So today was the first part of a ballet-filled weekend. Tomorrow we're going to see the Sukhishvili Dance Company -- traditional Georgian folk dancing taken to crazy extremes. I'll tell you all about it tomorrow.
But tonight we went to the Georgian State Ballet company's production of three of George Balanchine's pieces. This was very modern, very familiar. Balanchine, as you probably don't know, was the founder of the New York Ballet Company -- he was a choreographer and collaborator with Igor Stravinsky, and basically founded the American Ballet scene. What you also probably don't know is that he was Georgian: his original last name was Balanchivadze. Weird.
So. Aside from occasional clips of the Nutcracker on stage, I've never seen a true ballet. But I'm a fan of outmoded, dying esoteric art forms that masquerade as cultural acquisition projects for the very rich (I'm a poet, right?) so I thought I'd give it a shot. Plus, at just over $10.00 for floor-level seats, it seemed worth the price.
Ballet is... Pretty. Very pretty. It's not pyrotechnics. The dancers jump high, lift each other way into the air, and twirl for long periods of time, which looks (and must be) incredibly difficult... but I've seen more traditionally amazing feats of derring-do at the circus, and besides in this age of seen-it-all, matrix-style special effects, it's hard to be impressed by anything live. But the grace and beauty of the dancers is really worth watching.
And they really manage to tell a story. The first piece we saw, Serenade was beautiful and sad, with dancers circling each other and leaping, shrinking, collapsing on the ground, leaning on each other... The dancers were traditionally dressed, and there was no official "story" (the program simply said it was based on Balanchine's 'memories of St. Petersburg').

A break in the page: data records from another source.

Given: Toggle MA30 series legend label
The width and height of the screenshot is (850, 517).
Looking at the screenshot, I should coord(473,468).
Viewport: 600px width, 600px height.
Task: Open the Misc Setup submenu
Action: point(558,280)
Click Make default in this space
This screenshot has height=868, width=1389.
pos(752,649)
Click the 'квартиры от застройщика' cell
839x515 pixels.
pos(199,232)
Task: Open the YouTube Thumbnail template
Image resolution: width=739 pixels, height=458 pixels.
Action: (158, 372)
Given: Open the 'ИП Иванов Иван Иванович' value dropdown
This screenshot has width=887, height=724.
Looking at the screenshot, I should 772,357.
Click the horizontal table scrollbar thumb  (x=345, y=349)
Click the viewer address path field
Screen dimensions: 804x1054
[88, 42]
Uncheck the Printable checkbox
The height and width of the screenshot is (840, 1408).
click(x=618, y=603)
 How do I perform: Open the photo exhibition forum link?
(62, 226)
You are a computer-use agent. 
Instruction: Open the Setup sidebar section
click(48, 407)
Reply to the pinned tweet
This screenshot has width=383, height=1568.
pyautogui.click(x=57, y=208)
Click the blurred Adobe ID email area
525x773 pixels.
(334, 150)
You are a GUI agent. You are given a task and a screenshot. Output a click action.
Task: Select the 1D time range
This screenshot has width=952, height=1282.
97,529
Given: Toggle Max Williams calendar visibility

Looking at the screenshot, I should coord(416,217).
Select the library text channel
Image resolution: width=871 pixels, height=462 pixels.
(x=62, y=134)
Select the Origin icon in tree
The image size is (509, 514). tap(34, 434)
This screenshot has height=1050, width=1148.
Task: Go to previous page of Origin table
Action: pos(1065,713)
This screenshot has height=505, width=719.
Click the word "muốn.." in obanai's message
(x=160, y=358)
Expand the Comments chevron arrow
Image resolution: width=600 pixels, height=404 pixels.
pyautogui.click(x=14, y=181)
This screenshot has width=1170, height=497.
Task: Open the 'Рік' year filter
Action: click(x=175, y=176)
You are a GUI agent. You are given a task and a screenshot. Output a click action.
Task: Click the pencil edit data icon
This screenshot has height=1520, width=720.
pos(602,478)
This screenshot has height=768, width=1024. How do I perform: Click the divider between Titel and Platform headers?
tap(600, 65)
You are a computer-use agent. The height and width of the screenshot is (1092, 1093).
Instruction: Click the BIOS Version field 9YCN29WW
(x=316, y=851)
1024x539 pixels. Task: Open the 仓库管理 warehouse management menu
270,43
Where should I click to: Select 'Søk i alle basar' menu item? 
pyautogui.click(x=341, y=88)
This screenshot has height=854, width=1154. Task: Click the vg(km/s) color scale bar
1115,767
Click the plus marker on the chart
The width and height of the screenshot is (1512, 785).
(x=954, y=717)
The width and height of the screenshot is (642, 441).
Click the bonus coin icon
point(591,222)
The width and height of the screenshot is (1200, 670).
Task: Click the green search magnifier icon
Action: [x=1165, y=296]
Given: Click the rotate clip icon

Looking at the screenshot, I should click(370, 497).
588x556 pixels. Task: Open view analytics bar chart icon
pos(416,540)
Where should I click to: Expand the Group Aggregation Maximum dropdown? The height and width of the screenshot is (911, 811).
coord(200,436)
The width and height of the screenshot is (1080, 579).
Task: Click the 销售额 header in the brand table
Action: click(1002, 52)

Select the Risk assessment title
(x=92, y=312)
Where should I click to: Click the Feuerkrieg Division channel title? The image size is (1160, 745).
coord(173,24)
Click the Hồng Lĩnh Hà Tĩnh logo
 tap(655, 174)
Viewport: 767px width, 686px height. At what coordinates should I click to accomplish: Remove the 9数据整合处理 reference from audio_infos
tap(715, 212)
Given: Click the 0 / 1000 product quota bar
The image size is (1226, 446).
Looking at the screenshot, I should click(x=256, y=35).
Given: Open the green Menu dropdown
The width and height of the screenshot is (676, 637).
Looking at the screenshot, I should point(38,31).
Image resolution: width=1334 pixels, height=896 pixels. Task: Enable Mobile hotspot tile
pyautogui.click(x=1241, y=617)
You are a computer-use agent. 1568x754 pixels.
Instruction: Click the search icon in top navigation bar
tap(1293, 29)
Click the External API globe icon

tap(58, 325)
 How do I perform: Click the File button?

The second was a telling of how the muses brought their gifts to Apollo. It told that story effectively, and was also quite graceful and beautiful.
The last piece was a western. Men dressed as cowboys and women dressed as dance-hall ladies (*cough euphemism, cough*) sashayed and two-stepped, ballet style across the stage. Weird. I loved it. The wonderful orchestra built in all these old country folk songs.
Okay. But what made it great and strange was that it was all so familiar. Like a number of things in Georgia -- strange little vignettes, sitting on the bus, watching people cross the street, or children playing, or just wandering with K. back in the narrow streets near our little apartment, if you take out the strange letters and fonts, you could be in any European or American city. Some parts of Georgia are so familiar.
I'm sure the strangeness will present itself during tomorrow's dance performance.